Ask the Dietitian: Managing Halloween Candy

halloween_candy_MF

Halloween candy can become overwhelming by the end of trick-or-treating!

Halloween is such a fun holiday.  The costumes, the parties, laughing at with friends…oh, and the CANDY!   When I was a kid we totally walked the entire neighborhood – we walked streets we never walked otherwise.  If we were lucky, we got to walk more than one neighborhood.  Getting a huge load of candy was definitely the goal, but it was just as much fun being with my friends and family.  At the end of the evening of trick-or-treating, I would pour out my huge pile of loot and search through for my favorites, categorize the candy, and take inventory.  What, you didn’t do that?  Then, it would usually go into my Mom’s giant yellow Tupperware bowl and go to live on top of the refrigerator for the next 10 months.  Every once in a while, I would dig in to have a treat, but since it was out of sight it was also out of mind.  I’m sure that I overindulged sometimes, but I don’t remember that.  I also don’t remember many guardrails around sugary foods.  Now, I have a major sweet tooth.  But I’ve always been pretty ok with a few bites of whatever sweet thing I want to eat and then being done.

Now that I’m a mom, I’m trying to figure out how I’m going to manage this issue with my kiddo.  I don’t really want to have a giant bowl of candy on top of the fridge.  Here are some fun ways that I’ve seen and that I may try in future years.  Fortunately, this year he’s only 2, so trick-or-treating will have to wait a bit longer.  Hooray!

shipping boxes

How about sending that candy along with a sweet note to our servicemen and women?

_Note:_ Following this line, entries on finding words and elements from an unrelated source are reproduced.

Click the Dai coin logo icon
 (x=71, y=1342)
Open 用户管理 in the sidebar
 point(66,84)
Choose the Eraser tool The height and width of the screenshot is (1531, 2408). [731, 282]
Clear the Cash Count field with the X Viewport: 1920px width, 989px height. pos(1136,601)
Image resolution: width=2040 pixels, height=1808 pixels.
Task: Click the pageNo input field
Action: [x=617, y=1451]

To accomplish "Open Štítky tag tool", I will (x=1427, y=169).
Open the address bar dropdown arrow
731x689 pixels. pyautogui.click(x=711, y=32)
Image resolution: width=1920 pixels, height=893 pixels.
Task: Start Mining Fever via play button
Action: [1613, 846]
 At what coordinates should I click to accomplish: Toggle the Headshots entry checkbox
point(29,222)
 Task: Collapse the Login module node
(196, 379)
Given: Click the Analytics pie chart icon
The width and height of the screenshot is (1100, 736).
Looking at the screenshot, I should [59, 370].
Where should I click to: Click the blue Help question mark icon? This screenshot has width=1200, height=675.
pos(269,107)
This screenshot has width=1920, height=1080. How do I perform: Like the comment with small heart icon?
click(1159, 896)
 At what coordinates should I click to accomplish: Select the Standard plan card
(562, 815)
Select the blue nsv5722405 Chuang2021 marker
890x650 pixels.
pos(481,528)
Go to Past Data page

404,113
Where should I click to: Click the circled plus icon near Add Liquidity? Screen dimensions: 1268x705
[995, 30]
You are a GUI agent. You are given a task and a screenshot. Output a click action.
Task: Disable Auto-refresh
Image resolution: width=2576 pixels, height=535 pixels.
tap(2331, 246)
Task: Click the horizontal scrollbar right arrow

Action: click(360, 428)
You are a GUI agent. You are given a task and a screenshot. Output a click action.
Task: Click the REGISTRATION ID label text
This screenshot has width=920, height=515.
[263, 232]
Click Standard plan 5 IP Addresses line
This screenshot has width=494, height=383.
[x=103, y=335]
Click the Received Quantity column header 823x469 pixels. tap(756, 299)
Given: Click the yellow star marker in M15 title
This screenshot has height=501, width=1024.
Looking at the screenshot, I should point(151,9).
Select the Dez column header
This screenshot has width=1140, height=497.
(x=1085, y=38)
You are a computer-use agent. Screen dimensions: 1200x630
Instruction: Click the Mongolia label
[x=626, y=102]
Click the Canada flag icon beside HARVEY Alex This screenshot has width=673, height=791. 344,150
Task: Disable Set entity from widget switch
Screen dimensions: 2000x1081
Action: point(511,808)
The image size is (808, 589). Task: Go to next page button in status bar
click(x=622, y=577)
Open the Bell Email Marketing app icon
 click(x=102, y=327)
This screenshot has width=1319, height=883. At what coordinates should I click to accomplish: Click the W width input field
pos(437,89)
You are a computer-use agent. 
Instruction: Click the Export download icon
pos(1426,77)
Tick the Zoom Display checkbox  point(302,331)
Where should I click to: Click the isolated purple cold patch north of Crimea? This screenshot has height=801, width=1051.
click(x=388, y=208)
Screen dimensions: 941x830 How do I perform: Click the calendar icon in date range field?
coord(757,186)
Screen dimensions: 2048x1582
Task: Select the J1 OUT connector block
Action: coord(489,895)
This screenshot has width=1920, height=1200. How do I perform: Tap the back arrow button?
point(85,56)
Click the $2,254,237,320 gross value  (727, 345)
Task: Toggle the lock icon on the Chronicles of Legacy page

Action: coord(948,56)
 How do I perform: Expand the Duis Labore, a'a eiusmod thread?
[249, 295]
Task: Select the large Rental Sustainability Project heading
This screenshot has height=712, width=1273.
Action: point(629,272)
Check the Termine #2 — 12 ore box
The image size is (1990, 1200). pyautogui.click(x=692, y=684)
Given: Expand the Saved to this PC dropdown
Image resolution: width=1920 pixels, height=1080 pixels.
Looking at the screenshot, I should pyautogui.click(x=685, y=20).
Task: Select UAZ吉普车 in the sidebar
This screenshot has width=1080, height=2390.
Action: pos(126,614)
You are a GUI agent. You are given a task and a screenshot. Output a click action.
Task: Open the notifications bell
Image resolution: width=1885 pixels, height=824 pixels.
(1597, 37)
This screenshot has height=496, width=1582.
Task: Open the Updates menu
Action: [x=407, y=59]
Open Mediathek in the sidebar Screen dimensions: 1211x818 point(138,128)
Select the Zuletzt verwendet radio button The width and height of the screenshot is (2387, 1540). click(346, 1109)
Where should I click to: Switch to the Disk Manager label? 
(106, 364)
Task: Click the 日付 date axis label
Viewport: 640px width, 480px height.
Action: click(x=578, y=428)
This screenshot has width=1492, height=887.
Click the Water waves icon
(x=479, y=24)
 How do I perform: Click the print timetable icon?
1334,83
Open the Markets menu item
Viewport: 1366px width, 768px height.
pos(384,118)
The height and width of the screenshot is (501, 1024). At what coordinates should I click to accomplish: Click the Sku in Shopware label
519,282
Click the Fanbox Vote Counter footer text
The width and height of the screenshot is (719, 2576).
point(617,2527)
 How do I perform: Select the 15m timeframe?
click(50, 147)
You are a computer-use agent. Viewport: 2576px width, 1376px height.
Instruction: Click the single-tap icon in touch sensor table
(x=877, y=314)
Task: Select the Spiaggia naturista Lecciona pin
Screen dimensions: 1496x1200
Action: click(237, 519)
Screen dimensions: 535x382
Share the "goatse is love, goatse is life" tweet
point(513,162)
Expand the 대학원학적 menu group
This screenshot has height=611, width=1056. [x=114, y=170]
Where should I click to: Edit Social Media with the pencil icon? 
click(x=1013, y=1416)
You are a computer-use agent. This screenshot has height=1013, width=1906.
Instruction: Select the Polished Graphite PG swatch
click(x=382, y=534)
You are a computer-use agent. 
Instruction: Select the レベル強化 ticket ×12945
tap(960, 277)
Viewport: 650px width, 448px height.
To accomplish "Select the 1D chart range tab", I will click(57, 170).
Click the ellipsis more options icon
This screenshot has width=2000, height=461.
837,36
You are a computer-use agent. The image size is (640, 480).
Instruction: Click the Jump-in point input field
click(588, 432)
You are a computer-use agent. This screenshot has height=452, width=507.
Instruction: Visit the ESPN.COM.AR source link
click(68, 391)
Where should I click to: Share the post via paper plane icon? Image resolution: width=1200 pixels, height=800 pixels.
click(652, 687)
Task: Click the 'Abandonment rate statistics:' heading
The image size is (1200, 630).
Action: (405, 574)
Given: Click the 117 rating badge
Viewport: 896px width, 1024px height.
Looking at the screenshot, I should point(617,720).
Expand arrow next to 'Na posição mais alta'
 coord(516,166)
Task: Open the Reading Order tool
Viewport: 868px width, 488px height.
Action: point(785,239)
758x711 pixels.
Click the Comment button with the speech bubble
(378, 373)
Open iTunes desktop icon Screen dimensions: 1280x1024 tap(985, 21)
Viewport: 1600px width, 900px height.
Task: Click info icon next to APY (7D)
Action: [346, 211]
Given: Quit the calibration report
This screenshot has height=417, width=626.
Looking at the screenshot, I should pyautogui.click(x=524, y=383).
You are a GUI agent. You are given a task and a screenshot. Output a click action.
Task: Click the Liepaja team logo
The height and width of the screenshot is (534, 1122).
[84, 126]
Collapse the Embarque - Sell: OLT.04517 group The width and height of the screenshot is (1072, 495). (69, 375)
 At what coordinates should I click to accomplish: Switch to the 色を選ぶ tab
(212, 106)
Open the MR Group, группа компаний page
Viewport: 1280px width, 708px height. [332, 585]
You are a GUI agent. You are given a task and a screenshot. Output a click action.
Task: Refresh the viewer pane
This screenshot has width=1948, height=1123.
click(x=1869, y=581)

  • After your child chooses some of his favorite to enjoy or save for later, package up the leftover candies and send them off to soldiers around the world with care packages that include other favorite comforts from home, such as personal care items, a hand-drawn picture, and a note to say “Thank you for your service.”  Teaching your kiddo about moderation with sweets, but also about gratitude, sacrifice, and patriotism is a great way to make something great out of all that sugar.
  • Trade candy for toys.  Allow the kiddo to pick some of his favorite candies out to enjoy that night and later if desired.  Then, the rest of the candy goes for trade to get a toy he has been looking forward to receiving – essentially purchasing it.  This is a fun way to teach about simple economics.
  • Again, allow the kiddo to have some of her favorite treats.  Then, put away the remaining candy and then dole it out a little at a time as sweets are allowed.  Just think – you won’t have to buy candy again for a long while!

How do you handle all that candy on Halloween night?